Le professeur Charcot, roi du diagnostic psychiatrique à l'emporte-pièce, est le maître absolu en ce lieu, vénéré par ses pairs, ses étudiants, les infirmières, et même par les internées. Son avis et sa parole ne sont jamais mis en doute, ce qui le rend hermétique à toute forme d'avis extérieur, d'introspection, ou même d'empathie envers ses patientes.
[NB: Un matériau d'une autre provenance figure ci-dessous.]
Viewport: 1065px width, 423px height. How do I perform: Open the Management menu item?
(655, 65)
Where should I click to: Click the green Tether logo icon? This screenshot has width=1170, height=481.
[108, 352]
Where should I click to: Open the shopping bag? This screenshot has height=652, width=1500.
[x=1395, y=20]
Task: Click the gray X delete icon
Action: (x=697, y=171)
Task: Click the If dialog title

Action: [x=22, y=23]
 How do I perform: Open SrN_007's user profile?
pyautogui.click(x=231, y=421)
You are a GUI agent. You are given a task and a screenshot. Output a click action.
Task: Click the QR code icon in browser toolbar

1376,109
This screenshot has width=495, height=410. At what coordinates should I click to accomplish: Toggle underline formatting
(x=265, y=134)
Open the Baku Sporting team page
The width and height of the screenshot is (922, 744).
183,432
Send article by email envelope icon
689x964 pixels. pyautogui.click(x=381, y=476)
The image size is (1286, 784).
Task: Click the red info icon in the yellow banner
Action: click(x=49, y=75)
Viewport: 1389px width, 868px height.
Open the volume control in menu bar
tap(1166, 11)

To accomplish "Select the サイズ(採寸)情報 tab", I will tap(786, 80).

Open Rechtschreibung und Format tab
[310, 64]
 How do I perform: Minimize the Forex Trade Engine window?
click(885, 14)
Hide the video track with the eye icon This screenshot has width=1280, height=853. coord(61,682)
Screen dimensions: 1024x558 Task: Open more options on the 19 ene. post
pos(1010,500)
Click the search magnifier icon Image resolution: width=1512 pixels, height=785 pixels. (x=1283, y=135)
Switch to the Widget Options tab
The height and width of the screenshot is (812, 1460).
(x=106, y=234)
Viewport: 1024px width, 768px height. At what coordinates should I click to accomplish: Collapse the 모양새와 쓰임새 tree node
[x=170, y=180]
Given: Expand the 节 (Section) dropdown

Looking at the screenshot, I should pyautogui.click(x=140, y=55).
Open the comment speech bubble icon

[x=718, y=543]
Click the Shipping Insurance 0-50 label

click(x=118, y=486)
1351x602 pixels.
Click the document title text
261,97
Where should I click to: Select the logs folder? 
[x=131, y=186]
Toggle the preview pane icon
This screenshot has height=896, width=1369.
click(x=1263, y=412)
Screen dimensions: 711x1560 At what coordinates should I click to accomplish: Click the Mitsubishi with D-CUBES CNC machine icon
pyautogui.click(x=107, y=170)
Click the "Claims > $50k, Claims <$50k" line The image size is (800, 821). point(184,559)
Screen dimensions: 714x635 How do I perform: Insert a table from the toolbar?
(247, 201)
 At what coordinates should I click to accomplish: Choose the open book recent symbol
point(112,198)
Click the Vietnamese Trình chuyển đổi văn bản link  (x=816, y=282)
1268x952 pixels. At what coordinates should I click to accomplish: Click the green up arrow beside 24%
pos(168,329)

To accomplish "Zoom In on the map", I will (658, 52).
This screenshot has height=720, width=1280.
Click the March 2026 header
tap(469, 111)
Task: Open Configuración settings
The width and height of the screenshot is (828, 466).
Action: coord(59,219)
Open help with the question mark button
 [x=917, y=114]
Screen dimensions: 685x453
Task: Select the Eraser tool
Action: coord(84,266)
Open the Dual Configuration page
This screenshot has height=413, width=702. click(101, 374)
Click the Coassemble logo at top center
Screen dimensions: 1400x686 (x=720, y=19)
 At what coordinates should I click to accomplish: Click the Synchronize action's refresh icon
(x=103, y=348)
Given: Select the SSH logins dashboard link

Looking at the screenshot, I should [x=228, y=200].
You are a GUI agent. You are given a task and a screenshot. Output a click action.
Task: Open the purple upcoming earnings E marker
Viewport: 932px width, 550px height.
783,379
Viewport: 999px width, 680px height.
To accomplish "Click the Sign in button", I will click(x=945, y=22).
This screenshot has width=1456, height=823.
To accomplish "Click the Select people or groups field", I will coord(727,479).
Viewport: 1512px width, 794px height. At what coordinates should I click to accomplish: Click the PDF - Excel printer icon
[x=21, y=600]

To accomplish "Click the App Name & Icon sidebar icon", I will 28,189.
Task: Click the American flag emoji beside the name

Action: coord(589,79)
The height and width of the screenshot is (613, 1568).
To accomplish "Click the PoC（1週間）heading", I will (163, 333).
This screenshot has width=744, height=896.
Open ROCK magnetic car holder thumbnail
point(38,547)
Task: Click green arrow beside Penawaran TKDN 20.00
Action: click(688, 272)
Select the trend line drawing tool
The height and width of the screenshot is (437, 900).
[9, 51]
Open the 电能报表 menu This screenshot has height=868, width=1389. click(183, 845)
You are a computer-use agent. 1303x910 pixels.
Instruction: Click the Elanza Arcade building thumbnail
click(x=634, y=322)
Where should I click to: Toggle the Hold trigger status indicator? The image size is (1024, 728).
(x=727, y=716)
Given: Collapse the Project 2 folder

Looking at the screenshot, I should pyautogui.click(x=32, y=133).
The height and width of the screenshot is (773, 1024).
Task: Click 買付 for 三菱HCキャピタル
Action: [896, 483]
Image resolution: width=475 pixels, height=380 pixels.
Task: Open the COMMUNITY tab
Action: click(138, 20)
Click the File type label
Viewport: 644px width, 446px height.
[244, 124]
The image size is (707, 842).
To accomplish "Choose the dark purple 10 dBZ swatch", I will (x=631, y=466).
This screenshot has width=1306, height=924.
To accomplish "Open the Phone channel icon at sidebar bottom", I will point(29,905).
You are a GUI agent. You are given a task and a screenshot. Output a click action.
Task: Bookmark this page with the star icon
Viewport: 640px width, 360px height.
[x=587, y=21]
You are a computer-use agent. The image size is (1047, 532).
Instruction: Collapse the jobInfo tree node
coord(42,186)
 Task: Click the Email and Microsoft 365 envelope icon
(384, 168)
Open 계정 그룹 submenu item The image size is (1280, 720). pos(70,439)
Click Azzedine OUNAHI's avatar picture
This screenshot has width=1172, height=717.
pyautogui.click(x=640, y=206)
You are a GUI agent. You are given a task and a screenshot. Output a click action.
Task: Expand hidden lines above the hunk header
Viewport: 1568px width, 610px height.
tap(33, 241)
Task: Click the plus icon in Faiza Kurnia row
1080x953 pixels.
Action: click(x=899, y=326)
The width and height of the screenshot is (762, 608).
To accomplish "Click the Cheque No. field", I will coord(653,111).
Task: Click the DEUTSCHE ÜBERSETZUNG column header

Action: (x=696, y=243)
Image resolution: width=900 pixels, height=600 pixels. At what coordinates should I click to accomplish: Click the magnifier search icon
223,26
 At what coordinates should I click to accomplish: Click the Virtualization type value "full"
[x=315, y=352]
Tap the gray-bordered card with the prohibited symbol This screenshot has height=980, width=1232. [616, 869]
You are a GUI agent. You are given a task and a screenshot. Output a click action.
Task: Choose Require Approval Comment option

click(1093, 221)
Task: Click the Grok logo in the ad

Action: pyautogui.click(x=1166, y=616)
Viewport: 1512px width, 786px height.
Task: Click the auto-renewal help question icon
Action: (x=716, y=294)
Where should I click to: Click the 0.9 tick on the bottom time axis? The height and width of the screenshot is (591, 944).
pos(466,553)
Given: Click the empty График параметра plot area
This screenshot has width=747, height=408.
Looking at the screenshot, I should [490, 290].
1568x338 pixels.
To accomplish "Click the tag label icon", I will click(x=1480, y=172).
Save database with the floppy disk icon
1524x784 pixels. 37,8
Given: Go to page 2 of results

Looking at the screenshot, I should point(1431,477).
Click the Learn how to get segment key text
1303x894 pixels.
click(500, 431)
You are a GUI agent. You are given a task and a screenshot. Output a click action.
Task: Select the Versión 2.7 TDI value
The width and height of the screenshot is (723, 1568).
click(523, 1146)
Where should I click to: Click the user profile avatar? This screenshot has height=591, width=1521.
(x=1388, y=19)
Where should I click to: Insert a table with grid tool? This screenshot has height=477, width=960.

J'ai bien aimé cette histoire qui part d'un phénomène de société totalement révoltant qui pourtant ne choquait personne à l'époque. Cependant, bien qu'il semble extrêmement bien documenté et que je l'ai dévoré, ce roman ne m'a pas provoqué un grand enthousiasme, je n'ai pas réussi à m'attacher aux personnages ni à détester ceux qui pourtant auraient dû provoquer chez moi une certaine aversion.

 

Citations :

Page 24 : Le père n’a pas levé les yeux de son assiette. Maintenant qu’il a parlé, les autres peuvent prendre la parole.

 

Page 25 : La jeune fille de dix-neuf ans retient un sourire. Si elle ne provoquait pas son père, celui-ci ne daignerait même pas lui adresser un regard. Elle sait que son existence n’intéressera le patriarche que lorsqu’un parti de bonne famille, c’est à dire une famille d’avocats ou de notaires, comme la leur, souhaitera l’épouser. Ce sera alors la seule valeur qu’elle aura aux yeux de son père – la valeur d’épouse.

 

Page 54 : Son corset la gênait horriblement. Aurait-elle su qu’elle allait parcourir une aussi longue distance, elle l’aurait laissé dans une armoire. Cet accessoire a clairement pour seul but d’immobiliser les femmes dans une posture prétendument désirable – non de leur permettre d’être libres de leurs mouvements ! Comme si les entraves intellectuelles n’étaient pas déjà suffisantes, il fallait les limiter physiquement. À croire que pour imposer de telles barrières, les hommes méprisaient moins les femmes qu’il ne les redoutaient.

 

Page 86 : L’ancienne petite fille catholique, traînée de force à l’église chaque dimanche de son enfance, a toujours récité la prière avec dédain. Aussi loin qu’elle s’en souvienne, tout ce qui touchait de près ou de loin à ce lieu lui faisait horreur – les rudes bancs en bois, le Christ mourant sur sa croix, l’hostie qu’on forçait sur sa langue, les têtes baissées des fidèles en prière, les phrases moralisatrices qu’on distillait dans les esprits comme une poudre bienfaisante ; on écoutait cet homme qui, parce qu’il arborait une toque et se tenait à l’autel, avait toute autorité sur les gens de la ville ; on pleurait un crucifié et on priait son père, identité abstraite qui jugeait les hommes sur terre. Le concept était grotesque. L’absurdité de ces parades la faisait gronder en silence.

 

Page 102 : Entre l’asile et la prison, on mettait à la Salpêtrière ce que Paris ne savait pas gérer : les malades et les femmes.

 

Page 102 : Libres ou enfermées, en fin de compte, les femmes n’étaient en sécurité nulle part. Depuis toujours, elles étaient les premières concernées par des décisions qu’on prenait sans leur accord.

 

Page 112 : Tant qu’les hommes auront une queue, tout l’mal sur cette terre continuera d’exister.

 

Page 167 : Des années à la Salpêtrière lui avaient fait comprendre que les rumeurs faisaient plus de ravages que les faits, qu’une aliénée même guérie demeurait une aliénée aux yeux des autres, et qu’aucune vérité ne pouvait réhabiliter un nom qu’un mensonge avait souillé.